Research Projects

My lab studies the molecular mechanisms of plant immunity and pathogen virulence,  with an overall goal to develop effective and environmentally friendly strategies to control plant diseases and to ensure sufficient food production.  
Our research projects include:
  • Small RNAs and Cross-Kingdom RNAi in Plant - Pathogen Interactions
Small RNAs, including microRNAs (miRNAs) and small interfering RNAs (siRNAs), are important regulators of 
eukaryotic gene expression by guiding mRNA cleavage, translational inhibition or chromatin modification. We utilize genomics, genetics, molecular and biochemical approaches to identify and functionally characterize infection-regulated small RNAs, including those from plant hosts and from eukaryotic pathogens. My lab provided the first example of a plant endogenous siRNA that regulates plant immune responses. We further discovered that some small RNAs from aggressive fungal pathogens are delivered into host cells to hijack host RNAi machinery to suppress host immunity genes. These studies have added small RNAs to the list of pathogen effectors, which unveiled a novel virulence mechanism in aggressive eukaryotic pathogens. The transport of small RNAs from fungal pathogens to plant hosts also represents a naturally occurring cross-kingdom RNAi event.

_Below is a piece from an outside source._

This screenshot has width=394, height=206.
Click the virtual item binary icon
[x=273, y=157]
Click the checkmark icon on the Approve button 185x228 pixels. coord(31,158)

We recently show that such cross-kingdom RNAi is bi-directional, plants are also capable of delivery endogenous small RNAs into fungal pathogens to attenuate their virulence. During infection with Botrytis cinerea, plant cells package sRNAs inside exosomes, which are sent out of the plant cells and accumulate near the site of infection. These exosomes are taken up by the fungal cells efficiently, where the transferred host sRNAs inhibit the expression of fungal genes needed to cause the disease. This discovery will help us develop effective delivery methods to target plant pathogens with artificial sRNAs, with the goal of controlling plant diseases in crops.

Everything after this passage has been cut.